Let me say now that I am thankful for the technology that is available to me today. It makes things easier, and I love designing with the tools that I have on my desktop and marketing myself using the web. There are so many things that our devices can do for us now that they couldn't do 15 years ago, especially when it comes to growing your business. You can accept
credit card payments and write blog posts from your cell phone, and you
can put yourself on every social media platform that you think your
target market is hiding in, but you can also get lost for hours in a
world that isn't really there.
What I am more thankful for is that I realize what my father had that I do not possess. My father could make and do and sell things because he didn't have the distractions of the internet bringing him down. He could email his contacts when necessary, of course, but he wasn't getting into every social networking site he could find and creating Pinterest boards for each of his intended projects. All he did was put himself where his buyer was and finish work that he started.

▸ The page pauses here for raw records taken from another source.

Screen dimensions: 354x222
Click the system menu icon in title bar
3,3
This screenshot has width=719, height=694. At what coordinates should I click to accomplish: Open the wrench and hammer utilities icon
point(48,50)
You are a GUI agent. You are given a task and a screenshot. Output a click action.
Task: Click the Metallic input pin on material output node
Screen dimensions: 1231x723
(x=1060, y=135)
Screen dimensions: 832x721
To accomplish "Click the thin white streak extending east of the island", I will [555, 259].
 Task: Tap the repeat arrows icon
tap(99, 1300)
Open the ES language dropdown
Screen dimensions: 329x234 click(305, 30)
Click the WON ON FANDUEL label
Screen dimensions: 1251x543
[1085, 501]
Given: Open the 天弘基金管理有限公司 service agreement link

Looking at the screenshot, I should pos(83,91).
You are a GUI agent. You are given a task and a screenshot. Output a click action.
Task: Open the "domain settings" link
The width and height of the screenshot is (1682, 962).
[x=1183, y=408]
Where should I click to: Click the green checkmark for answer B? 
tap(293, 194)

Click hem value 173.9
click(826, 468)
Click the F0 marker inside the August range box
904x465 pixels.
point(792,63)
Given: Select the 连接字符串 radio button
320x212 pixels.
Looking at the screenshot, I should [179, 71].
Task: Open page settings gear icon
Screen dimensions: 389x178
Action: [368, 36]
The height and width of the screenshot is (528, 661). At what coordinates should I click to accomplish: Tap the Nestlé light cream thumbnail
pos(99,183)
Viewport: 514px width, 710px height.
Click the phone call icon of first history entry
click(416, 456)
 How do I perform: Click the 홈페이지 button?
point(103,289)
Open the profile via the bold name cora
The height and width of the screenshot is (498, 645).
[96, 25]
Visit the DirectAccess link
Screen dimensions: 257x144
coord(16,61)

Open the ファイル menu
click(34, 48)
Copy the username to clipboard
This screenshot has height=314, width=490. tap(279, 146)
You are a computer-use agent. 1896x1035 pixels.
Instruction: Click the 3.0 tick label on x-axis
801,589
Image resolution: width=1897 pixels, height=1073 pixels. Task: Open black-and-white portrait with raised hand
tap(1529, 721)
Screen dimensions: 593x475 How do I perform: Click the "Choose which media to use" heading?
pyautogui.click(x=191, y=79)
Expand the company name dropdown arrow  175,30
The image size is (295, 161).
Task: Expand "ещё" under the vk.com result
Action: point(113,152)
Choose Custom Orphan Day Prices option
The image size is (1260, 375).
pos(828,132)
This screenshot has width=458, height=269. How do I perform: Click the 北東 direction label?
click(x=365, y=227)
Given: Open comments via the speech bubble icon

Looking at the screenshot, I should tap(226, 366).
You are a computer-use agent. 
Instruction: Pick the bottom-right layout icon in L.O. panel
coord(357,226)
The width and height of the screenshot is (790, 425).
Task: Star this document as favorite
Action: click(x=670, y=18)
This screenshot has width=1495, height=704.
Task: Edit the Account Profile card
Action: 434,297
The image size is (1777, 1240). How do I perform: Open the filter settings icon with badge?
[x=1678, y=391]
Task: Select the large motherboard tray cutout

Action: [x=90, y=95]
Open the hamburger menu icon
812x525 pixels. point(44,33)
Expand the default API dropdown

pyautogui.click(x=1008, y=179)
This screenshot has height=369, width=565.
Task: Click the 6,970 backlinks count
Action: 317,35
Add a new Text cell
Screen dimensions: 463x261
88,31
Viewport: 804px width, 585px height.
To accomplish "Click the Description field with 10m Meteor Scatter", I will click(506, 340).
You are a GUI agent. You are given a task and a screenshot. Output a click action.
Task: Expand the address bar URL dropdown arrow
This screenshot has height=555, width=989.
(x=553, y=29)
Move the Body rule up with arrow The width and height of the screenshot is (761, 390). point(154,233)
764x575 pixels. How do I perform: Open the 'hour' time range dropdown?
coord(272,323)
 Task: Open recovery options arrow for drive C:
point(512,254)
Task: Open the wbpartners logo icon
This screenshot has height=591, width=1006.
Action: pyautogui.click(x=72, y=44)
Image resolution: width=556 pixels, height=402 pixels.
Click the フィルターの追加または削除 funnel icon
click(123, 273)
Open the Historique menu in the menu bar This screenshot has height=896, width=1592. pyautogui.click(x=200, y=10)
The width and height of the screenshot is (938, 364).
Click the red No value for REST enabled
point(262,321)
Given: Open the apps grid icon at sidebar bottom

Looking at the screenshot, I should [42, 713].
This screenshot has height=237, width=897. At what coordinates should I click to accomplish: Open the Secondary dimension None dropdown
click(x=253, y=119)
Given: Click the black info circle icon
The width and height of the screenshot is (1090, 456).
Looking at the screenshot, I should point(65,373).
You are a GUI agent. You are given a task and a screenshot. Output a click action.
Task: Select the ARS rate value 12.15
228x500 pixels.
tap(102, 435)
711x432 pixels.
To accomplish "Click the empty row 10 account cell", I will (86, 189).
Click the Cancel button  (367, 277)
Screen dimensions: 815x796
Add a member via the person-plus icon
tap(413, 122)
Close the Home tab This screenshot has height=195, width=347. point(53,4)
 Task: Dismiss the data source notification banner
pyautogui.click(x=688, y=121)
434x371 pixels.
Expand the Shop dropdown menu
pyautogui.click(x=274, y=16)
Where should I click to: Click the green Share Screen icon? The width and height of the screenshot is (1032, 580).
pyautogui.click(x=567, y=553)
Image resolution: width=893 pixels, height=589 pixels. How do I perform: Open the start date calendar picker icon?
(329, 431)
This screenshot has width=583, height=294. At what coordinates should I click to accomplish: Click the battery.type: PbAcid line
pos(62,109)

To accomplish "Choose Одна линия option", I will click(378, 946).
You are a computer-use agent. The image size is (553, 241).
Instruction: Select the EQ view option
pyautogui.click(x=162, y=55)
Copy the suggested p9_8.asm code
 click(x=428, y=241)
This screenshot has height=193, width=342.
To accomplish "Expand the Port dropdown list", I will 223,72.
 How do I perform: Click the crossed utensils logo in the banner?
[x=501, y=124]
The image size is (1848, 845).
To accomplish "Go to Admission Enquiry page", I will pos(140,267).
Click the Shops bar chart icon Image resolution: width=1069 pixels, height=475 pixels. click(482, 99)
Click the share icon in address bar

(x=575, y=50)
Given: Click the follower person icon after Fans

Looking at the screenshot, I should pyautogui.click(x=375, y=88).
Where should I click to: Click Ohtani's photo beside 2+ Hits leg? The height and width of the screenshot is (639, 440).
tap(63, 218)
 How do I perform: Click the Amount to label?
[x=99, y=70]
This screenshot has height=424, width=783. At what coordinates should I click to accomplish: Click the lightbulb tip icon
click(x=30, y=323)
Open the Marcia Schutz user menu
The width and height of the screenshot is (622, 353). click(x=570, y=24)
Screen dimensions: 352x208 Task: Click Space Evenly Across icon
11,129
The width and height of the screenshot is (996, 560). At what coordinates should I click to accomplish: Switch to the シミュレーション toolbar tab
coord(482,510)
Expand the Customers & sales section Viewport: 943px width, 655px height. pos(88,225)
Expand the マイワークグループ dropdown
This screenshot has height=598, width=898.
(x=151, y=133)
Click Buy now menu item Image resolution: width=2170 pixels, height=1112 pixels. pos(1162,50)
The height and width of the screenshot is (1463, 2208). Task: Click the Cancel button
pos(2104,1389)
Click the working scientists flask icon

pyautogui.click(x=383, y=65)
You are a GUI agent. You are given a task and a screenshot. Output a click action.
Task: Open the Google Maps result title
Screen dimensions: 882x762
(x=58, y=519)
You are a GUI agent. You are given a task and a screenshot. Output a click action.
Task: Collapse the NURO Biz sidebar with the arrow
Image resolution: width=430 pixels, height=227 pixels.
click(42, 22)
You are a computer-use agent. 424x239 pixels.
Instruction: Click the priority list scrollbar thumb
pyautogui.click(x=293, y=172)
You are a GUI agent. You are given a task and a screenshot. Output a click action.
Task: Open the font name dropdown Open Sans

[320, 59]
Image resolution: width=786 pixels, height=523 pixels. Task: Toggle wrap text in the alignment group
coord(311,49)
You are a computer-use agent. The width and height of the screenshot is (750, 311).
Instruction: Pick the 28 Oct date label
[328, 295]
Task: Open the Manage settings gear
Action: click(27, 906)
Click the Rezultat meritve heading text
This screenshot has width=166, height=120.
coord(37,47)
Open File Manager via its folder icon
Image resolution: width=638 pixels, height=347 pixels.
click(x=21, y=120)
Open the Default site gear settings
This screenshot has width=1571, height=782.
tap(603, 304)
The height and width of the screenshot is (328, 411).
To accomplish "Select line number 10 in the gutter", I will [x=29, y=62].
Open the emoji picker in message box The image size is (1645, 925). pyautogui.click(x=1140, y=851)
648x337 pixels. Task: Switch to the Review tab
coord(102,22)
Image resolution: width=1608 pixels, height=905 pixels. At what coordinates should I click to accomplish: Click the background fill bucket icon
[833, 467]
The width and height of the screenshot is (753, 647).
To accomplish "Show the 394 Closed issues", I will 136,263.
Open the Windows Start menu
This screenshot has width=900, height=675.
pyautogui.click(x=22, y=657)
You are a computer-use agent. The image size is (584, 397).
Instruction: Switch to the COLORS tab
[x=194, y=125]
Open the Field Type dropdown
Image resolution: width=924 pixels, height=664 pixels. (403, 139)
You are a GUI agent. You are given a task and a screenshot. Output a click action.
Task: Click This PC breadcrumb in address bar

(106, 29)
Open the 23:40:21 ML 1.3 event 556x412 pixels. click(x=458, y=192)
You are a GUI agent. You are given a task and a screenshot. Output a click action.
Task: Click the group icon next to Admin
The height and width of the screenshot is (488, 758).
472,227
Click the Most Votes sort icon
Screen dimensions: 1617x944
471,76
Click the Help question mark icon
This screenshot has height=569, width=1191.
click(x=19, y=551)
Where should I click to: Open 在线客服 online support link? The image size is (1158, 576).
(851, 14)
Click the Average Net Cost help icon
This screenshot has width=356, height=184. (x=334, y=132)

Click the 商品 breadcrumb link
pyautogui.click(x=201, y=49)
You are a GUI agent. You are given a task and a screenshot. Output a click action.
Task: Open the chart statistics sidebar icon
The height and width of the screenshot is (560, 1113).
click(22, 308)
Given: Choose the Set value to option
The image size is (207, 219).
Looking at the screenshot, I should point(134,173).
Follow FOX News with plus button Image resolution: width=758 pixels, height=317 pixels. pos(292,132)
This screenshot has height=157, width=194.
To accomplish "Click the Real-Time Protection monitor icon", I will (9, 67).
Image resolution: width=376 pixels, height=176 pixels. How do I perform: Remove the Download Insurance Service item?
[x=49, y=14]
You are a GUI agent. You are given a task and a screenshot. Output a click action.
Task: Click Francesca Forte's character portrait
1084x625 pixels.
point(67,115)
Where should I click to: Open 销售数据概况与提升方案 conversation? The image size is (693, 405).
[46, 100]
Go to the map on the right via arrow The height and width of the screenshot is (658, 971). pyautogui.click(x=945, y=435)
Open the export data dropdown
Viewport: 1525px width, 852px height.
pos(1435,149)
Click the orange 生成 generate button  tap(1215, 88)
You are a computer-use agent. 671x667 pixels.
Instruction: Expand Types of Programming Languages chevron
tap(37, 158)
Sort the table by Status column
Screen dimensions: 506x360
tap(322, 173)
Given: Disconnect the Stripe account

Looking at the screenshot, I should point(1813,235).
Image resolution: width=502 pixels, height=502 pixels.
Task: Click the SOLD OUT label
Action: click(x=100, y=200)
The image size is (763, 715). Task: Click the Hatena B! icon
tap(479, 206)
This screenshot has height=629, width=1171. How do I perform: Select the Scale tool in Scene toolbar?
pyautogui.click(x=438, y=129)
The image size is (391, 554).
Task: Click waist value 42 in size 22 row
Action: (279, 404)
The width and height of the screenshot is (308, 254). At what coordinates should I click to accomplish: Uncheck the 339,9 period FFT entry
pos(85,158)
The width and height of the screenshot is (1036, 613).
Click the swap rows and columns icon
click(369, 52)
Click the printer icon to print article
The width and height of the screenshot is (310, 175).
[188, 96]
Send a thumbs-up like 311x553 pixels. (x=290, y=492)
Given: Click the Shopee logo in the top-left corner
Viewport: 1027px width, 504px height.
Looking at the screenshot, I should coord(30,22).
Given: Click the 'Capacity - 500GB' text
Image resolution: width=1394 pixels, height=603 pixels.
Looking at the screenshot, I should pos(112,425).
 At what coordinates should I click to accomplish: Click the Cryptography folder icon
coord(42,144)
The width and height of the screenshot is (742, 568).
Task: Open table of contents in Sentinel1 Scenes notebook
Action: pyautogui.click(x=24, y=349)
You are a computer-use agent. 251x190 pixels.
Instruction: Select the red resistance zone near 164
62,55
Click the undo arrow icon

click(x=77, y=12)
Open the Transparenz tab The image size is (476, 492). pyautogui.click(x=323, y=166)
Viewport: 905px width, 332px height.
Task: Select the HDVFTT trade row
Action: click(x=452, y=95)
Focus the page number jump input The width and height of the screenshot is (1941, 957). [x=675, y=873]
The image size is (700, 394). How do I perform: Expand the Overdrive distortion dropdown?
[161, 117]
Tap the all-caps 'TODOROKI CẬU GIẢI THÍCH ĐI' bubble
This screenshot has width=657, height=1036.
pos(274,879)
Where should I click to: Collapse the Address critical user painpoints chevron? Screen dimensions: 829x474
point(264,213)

My computer may make my business experience run a whole lot smoother and provide tons of resources, but what it comes down to is that my computer isn't sewing up my next handbag or preheating my glue gun for me. It's so wonderful to be thankful for all the things we have to aid and comfort us, but today I think it's time to be thankful for what we're capable of without our computers and the work that we do when we allow ourselves time apart from them.
I hope I've been able to inspire you during today's Week of Thanks post to get offline and find motivation in the beauty of nature and good old-fashioned hard work. Thanks for reading!